> Article:
========

22. Disclosure; Publicity.
(a) Not later than two business days after commencement of the Chapter 11 Cases, subject to
the provisions set forth in Section 22(b) hereof, the Debtors shall either file with the
Securities and Exchange Commission a Report on Form 8-K or disseminate a press release disclosing
the existence of this Agreement and the terms hereof (including the schedules and exhibits hereto),
with such redactions as may be requested by any Participating Noteholder’s counsel solely with
respect to maintaining the confidentiality of the items identified in Section 22(b) hereof,
except as otherwise required by law. In the event that the Debtors fail, in the reasonable
judgment of a Participating Noteholder, to make the foregoing disclosures in compliance with the
terms specified herein, any such Participating Noteholder may publicly disclose the foregoing,
including, without limitation, this Agreement and all of its exhibits and schedules (subject to the
redactions called for by Section 13 hereof), and the Company hereby waives any claims
against the Consenting Holders arising as a result of such disclosure by a Consenting Holder;
provided that such disclosure fully complies with this Agreement and any other applicable agreement
among the parties.

========

> Task set:
(1) According to the disclosure section, how soon after the Chapter 11 Cases begin must the Debtors file a Form 8-K or disseminate a press release?
(2) Pick up the disclosure section after its final sentence and carry it forward.
The lines after this sentence are separate material, apart from the disclosure section.

> Stored data:

========

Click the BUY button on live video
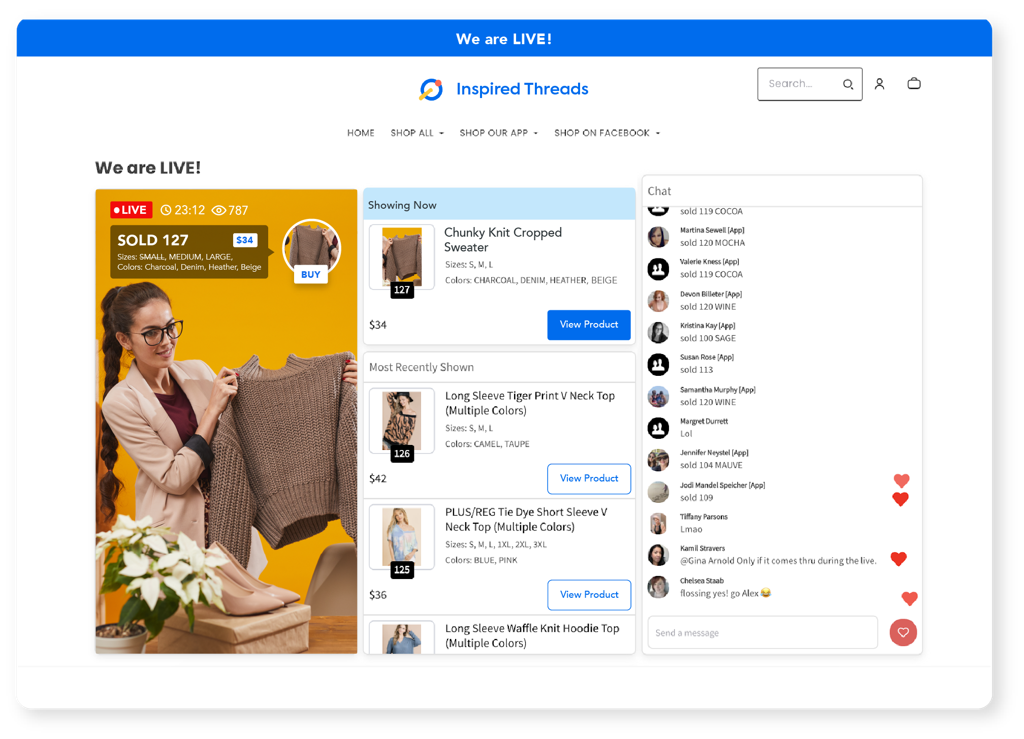The image size is (1024, 739). (311, 274)

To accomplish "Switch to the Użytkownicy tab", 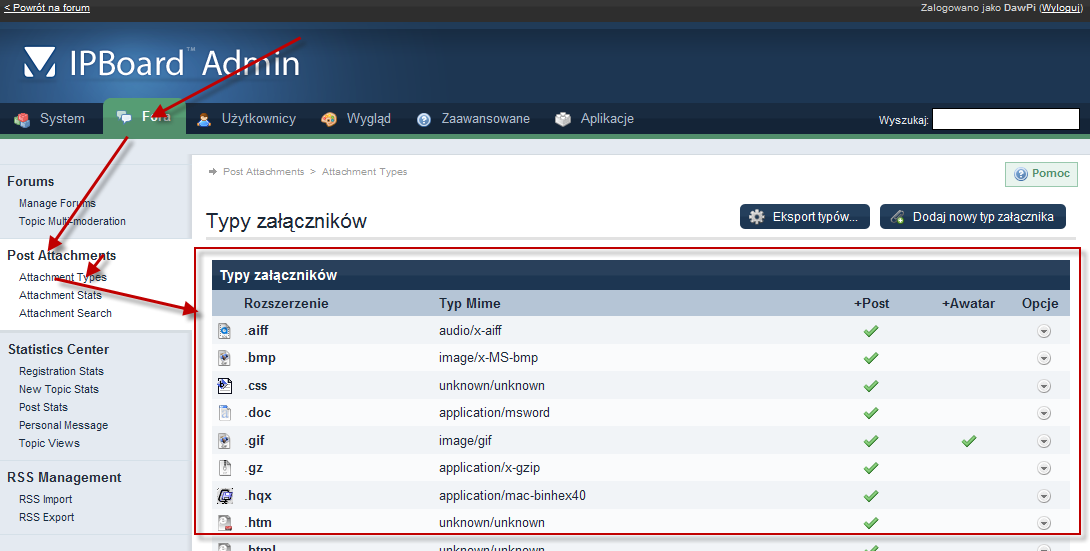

========

> Answers to the tasks:
(1) Not later than two business days after commencement of the Chapter 11 Cases.

(2)
(b) The Debtors will submit drafts to the Ad Hoc Group Advisors of any press releases and
public documents that constitute disclosure of the existence or terms of this Agreement or any
amendment to the terms of this Agreement at least one (1) business day prior to making any such
disclosure, and shall afford them a reasonable opportunity to comment on such documents and
disclosures. Except as required by law or otherwise permitted under the terms of any other
agreement between the Debtors and any Participating Noteholder, no party or its advisors shall (i)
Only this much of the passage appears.